Notti di Caberia – Fellini – 1957 – Giullietta Massina
Side Cinema – 28 11 04 – ticket £3-00
Notti di Caberia – Fellini – 1957 – Giullietta Massina
Side Cinema – 28 11 04 – ticket £3-00
Retrocrit:
I don’t see a film that uses clown motif for ages then two come along at once. After Themroc the Side programmed Notti di Caberia a film I’d not viewed. Fellini’s film(co-scripted by Passolini) is like a precursor to Lou Reid’s song Walk on the Wild Side, dark at times but more innocent, an echo of other street carnivals from another era. Instead of the deterritorialised male transexual at the centre of the song/picture we have whore transposed into a clown(the extraordinary Giullieta Massina) Notti di Caberia is a lyrical film that reaches us like a piece of music with its central poetic and filmic motif of life as flow.
In Notti, Guillietta as the eponymous Caberia, plucks her eyebrows and draws two proscenium arched black lines in their place so that her face turns into a mobile mask signing innocent astonishment with the world, an innocence underscored by her legs and feet which support her through the world. encased in white socks and flat heeled shoes. Caberia does not look like a prostitute, Caberia is clown; clown in Fellini and Passolini’s eternal carnival of life and death. Carnival (place of flesh consumed) is life experienced as a continuous flow of events into which individual personality is subsumed but in which there is still place for architype. The carnival dance moves through the vistas of Roman life – street, theatre, nightclub church. Here Caberia as clown lives in the immediate the flow of events responding directly to spectacle before her. As clown she has charmed life and moves effortlessly through the multiple scripted meanderings of the character.
What is remarkable is the strange role within role that constitutes the character of Caberia. Caberia is a clown whore; a whore who keys her performance in the role of the clown – a clown who plays at and with the part of being a whore. As clown Caberia pulls off the doubled-up role-act of being a whore/clown by entering each of the different carnival worlds as clown and allowing the situations to define her a whore but never defining herself as whore.

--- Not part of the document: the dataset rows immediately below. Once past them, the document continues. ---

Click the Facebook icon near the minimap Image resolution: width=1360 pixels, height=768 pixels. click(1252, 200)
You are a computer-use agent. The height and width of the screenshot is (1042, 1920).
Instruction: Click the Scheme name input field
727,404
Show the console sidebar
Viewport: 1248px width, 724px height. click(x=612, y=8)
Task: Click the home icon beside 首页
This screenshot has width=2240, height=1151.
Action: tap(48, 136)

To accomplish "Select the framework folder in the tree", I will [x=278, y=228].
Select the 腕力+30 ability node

Caberia is prostitute completely desexualised. Clown and prostitute cannot mix as categories on equal terms. Clown can only play at being prostitute in the same way as clown can only play at being doctor or being interior decorator: obviously nothing will go right. Caberia is perhaps the only prostitute in the history of the cinema without the usual paraphernalia of erotic signage that label her as sex pot. So what’s going on? The men the dark men do not want her sex or her pussy: they want her money. The men of darkness are ready that she should die in order to get her money(were Fellini or Pasolini ever tempted to end the film by having her murdered by the last suitor for her money; and did they refrain because this would have made of the film a banal narrative; whereas they knew that they wanted film of associative flow): but money ultimately does not seem to comprise Caberia’s power as it does with most prostitutes. The money seems external to her essence her core power which is clown being. And the audience understand this right from the first sequence of the film in which a long tracking shot covering what appears to be a playful game with a man, turns nasty as she is pushed in to the river. Saved from drowning her reactions are those of the circus clown run over buy the circus taxi. Anger followed by an immediate appetite to rejoin the carnival. Audience understand that she is only clown playing at whore – dressed in white socks, low heel shoes fluffy jacket and eyebrows. So audience does not seriously ask what happens when Caberia climbs into the cab of the trucker’s lorry. That we should concern ourselves with the sexual nature of the encounter is out of sorts with the script. The complete incongruity of the situation( also captured during her night with the rich and famous film star) makes us easily glide over what is according to the logic of the film, inherently meaningless. Lack of concern works because it is not Hollywood hypocrisy about the distasteful and sometimes dirty business of paid sex. It works because it is a necessary consequence of the clown logic set in motion by Fellini. Desexualised sex is at one with flow, as it is in song and ballad.